Hill wrote to the court that he believed deeply in liberty and freedom from government overreach. He said Samourai was designed to give Bitcoin users the anonymity the currency was meant to provide.
The defense team also highlighted Rodriguez’s work helping crime victims. He used his coding skills to trace stolen cryptocurrency and help people recover their funds after hacks, including the Mt. Gox exchange collapse.
Rodriguez’s lawyers requested just one year and one day in prison. They pointed out that he had already cooperated with authorities and paid the full forfeiture amount before sentencing.
Impact on Privacy Tools and Developers
The harsh sentence has frightened many in the cryptocurrency industry. Other privacy-focused wallets quickly distanced themselves from similar features. Wasabi Wallet and Phoenix Wallet blocked American users. Sparrow Wallet removed its coin-mixing integration.
Critics point out the unequal treatment compared to traditional banks. JPMorgan paid $290 million to settle sex trafficking allegations in 2023, but no executives went to jail. TD Bank faced the largest-ever Bank Secrecy Act penalty for letting over $1 billion in criminal money flow through its system, yet no one was imprisoned.
“Open-source developers deserve protection, not persecution,” said Bitcoin-focused company Foundation in response to the sentencing.
The case follows similar prosecution of Tornado Cash, another privacy tool on the Ethereum blockchain. Developer Roman Storm was convicted in August 2025 of running an unlicensed money transmitter, though jurors couldn’t agree on money laundering and sanctions charges.
New DOJ Guidelines Offer Some Hope
In a positive development, the Department of Justice clarified its position on developer liability in August 2025. Acting Assistant Attorney General Matthew Galeotti announced that “merely writing code without ill intent is not a crime.”
The new guidance says developers who contribute to open-source projects without specific criminal intent aren’t liable for how others use their code. Both conspiracy and aiding-and-abetting charges require prosecutors to prove the developer intended to help criminal activity.

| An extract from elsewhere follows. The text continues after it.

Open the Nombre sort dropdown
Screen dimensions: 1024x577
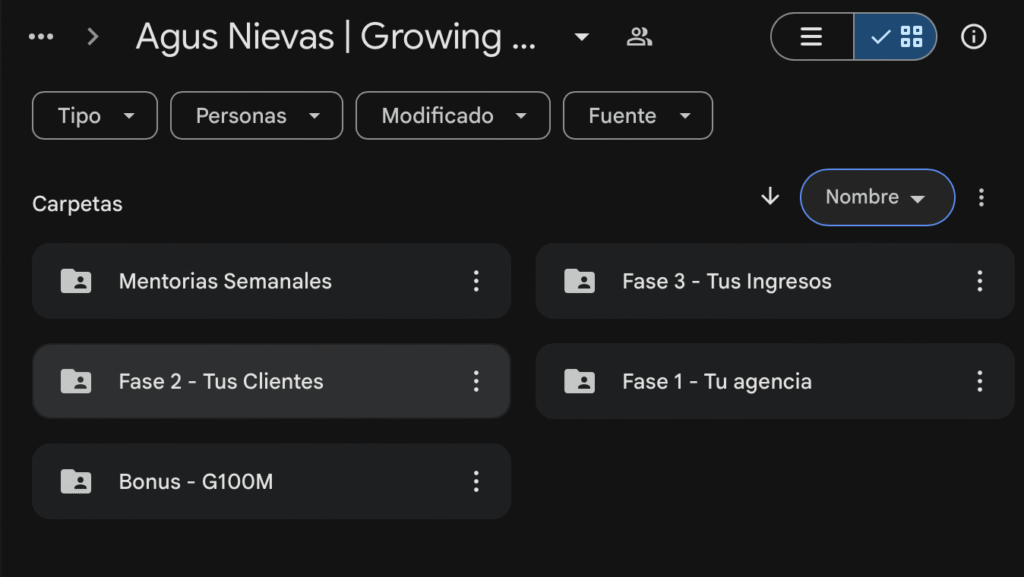pyautogui.click(x=877, y=197)
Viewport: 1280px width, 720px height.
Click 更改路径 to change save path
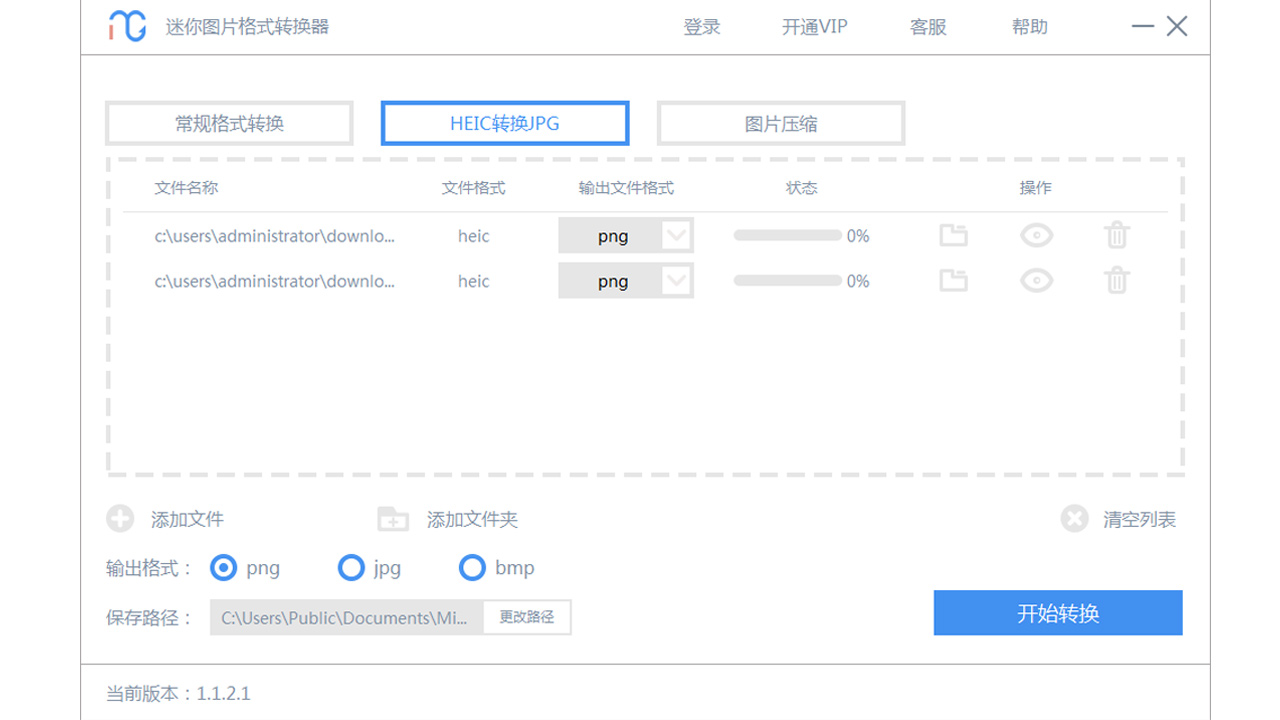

However, this policy shift came too late for Rodriguez and Hill, whose case began before the new guidelines. The DOJ still maintains it can prosecute developers who knowingly design tools to enable crime.
Privacy Under Pressure
The Samourai case is part of a broader crackdown on cryptocurrency privacy. Google now requires all crypto wallets on its Play Store to have banking licenses in 15 countries, including the United States and European Union nations. This rule affects apps that never hold user funds.
Privacy coins like Monero and Zcash have seen price swings as investors worry about increased regulation. The European Union is planning to ban privacy-focused cryptocurrencies starting in 2027.
Many developers are leaving the United States to work in countries with clearer rules. The share of blockchain developers based in America dropped from 25% to 18% between 2021 and 2025 due to regulatory uncertainty.
Despite the Trump administration’s generally pro-crypto stance—including an early pardon for Silk Road founder Ross Ulbricht in January 2025 and a pardon for Binance founder CZ Zhao in October 2025—the Samourai prosecution shows that privacy tool developers remain at risk.
The Road Ahead: Walking the Tightrope
The cryptocurrency world now faces a difficult question: Can developers build privacy-protecting tools without risking prison time?
The answer seems to depend on intent and marketing. Rodriguez and Hill were convicted partly because of their own words suggesting they knew criminals were using their service. Developers who stay neutral, avoid courting illegal users, and focus on legitimate privacy needs may have better protection under the new DOJ guidelines.
But the line between legal and illegal remains blurry. As Hill’s November sentencing approaches and appeals move forward, the industry watches closely. These cases will shape whether privacy remains possible in cryptocurrency or becomes another casualty of the surveillance age.